(Saved entries)
+ + +

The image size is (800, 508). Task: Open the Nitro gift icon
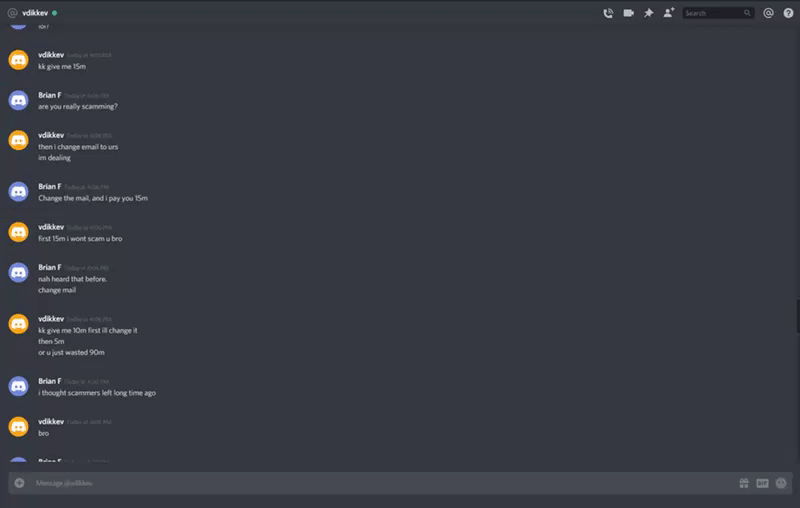[x=744, y=483]
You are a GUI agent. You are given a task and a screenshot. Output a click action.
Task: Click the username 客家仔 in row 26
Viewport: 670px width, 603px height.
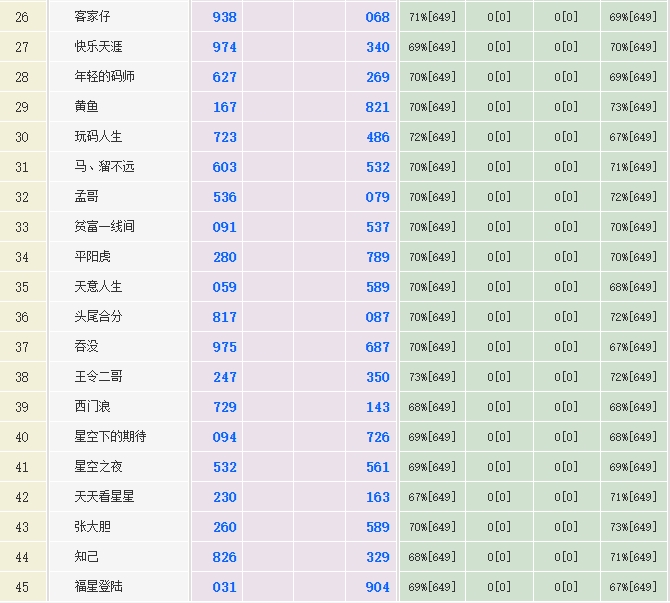[93, 17]
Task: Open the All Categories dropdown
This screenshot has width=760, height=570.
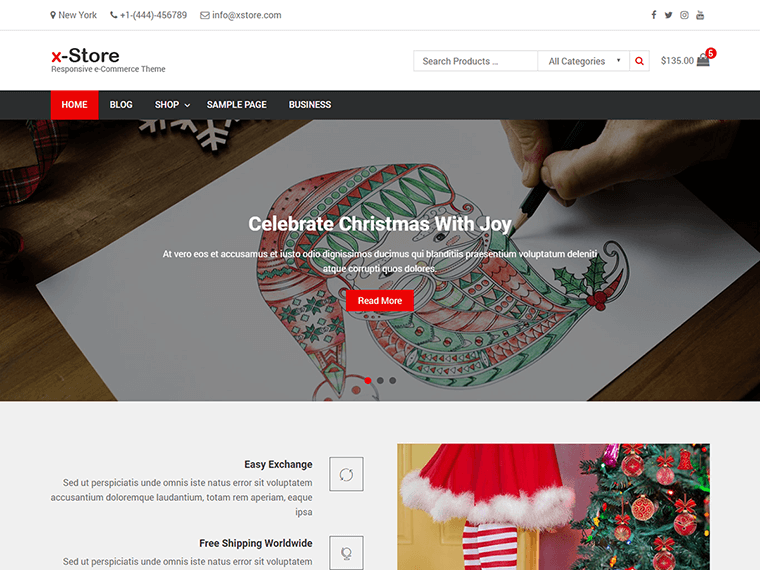Action: (584, 61)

+ + +

## Assignment:
Exactly the lines from the one with "Task: Click the username 客家仔 in row 26" through the end of the records are to be repeated, both ends included, and pictures are to be omitted.

## Solution:
Task: Click the username 客家仔 in row 26
Viewport: 670px width, 603px height.
[93, 17]
Task: Open the All Categories dropdown
This screenshot has width=760, height=570.
Action: (584, 61)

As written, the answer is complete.